Data records:
= Beginning of Section =
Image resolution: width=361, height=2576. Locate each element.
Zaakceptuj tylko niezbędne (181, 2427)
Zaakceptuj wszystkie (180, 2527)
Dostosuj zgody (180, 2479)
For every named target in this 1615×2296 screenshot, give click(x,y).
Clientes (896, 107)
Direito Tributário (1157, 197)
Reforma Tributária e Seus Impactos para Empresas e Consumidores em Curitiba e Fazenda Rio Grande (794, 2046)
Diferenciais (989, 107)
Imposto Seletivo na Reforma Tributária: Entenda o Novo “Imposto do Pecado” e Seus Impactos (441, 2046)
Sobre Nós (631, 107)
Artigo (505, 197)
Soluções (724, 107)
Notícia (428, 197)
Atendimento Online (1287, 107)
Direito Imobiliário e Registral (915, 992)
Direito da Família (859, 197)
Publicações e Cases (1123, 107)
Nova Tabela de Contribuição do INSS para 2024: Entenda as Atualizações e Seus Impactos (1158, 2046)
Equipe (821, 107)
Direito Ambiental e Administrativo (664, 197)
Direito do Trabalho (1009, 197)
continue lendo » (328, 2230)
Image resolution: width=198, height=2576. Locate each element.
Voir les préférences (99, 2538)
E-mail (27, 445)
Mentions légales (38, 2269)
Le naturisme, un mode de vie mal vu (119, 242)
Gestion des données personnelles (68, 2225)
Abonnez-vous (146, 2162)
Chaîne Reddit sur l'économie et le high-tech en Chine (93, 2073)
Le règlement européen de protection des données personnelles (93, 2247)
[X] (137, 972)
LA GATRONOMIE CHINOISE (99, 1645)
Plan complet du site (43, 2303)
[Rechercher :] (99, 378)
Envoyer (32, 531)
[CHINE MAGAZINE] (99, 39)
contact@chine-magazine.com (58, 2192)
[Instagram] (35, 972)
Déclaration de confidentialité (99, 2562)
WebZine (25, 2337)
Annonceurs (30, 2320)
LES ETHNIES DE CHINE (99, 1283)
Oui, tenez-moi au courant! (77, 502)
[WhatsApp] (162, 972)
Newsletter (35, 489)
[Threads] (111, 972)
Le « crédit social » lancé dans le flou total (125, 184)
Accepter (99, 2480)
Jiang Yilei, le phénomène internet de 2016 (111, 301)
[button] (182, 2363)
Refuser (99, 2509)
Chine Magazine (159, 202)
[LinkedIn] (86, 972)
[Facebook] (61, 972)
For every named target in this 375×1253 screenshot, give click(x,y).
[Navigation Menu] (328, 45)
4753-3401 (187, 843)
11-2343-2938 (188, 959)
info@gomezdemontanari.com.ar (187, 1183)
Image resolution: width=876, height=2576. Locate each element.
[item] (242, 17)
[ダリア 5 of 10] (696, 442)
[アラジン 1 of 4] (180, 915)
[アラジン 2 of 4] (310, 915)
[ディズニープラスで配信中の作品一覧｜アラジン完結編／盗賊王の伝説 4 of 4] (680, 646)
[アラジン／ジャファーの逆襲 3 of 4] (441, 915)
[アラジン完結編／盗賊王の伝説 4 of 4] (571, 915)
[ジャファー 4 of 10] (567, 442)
= End of Section =
_WHAT IS BEING ASKED_.
Repeat every record above exactly as it appears.

_TASK SOLUTION_.
Image resolution: width=361, height=2576. Locate each element.
Zaakceptuj tylko niezbędne (181, 2427)
Zaakceptuj wszystkie (180, 2527)
Dostosuj zgody (180, 2479)
For every named target in this 1615×2296 screenshot, give click(x,y).
Clientes (896, 107)
Direito Tributário (1157, 197)
Reforma Tributária e Seus Impactos para Empresas e Consumidores em Curitiba e Fazenda Rio Grande (794, 2046)
Diferenciais (989, 107)
Imposto Seletivo na Reforma Tributária: Entenda o Novo “Imposto do Pecado” e Seus Impactos (441, 2046)
Sobre Nós (631, 107)
Artigo (505, 197)
Soluções (724, 107)
Notícia (428, 197)
Atendimento Online (1287, 107)
Direito Imobiliário e Registral (915, 992)
Direito da Família (859, 197)
Publicações e Cases (1123, 107)
Nova Tabela de Contribuição do INSS para 2024: Entenda as Atualizações e Seus Impactos (1158, 2046)
Equipe (821, 107)
Direito Ambiental e Administrativo (664, 197)
Direito do Trabalho (1009, 197)
continue lendo » (328, 2230)
Image resolution: width=198, height=2576. Locate each element.
Voir les préférences (99, 2538)
E-mail (27, 445)
Mentions légales (38, 2269)
Le naturisme, un mode de vie mal vu (119, 242)
Gestion des données personnelles (68, 2225)
Abonnez-vous (146, 2162)
Chaîne Reddit sur l'économie et le high-tech en Chine (93, 2073)
Le règlement européen de protection des données personnelles (93, 2247)
[X] (137, 972)
LA GATRONOMIE CHINOISE (99, 1645)
Plan complet du site (43, 2303)
[Rechercher :] (99, 378)
Envoyer (32, 531)
[CHINE MAGAZINE] (99, 39)
contact@chine-magazine.com (58, 2192)
[Instagram] (35, 972)
Déclaration de confidentialité (99, 2562)
WebZine (25, 2337)
Annonceurs (30, 2320)
LES ETHNIES DE CHINE (99, 1283)
Oui, tenez-moi au courant! (77, 502)
[WhatsApp] (162, 972)
Newsletter (35, 489)
[Threads] (111, 972)
Le « crédit social » lancé dans le flou total (125, 184)
Accepter (99, 2480)
Jiang Yilei, le phénomène internet de 2016 (111, 301)
[button] (182, 2363)
Refuser (99, 2509)
Chine Magazine (159, 202)
[LinkedIn] (86, 972)
[Facebook] (61, 972)
For every named target in this 375×1253 screenshot, give click(x,y).
[Navigation Menu] (328, 45)
4753-3401 (187, 843)
11-2343-2938 (188, 959)
info@gomezdemontanari.com.ar (187, 1183)
Image resolution: width=876, height=2576. Locate each element.
[item] (242, 17)
[ダリア 5 of 10] (696, 442)
[アラジン 1 of 4] (180, 915)
[アラジン 2 of 4] (310, 915)
[ディズニープラスで配信中の作品一覧｜アラジン完結編／盗賊王の伝説 4 of 4] (680, 646)
[アラジン／ジャファーの逆襲 3 of 4] (441, 915)
[アラジン完結編／盗賊王の伝説 4 of 4] (571, 915)
[ジャファー 4 of 10] (567, 442)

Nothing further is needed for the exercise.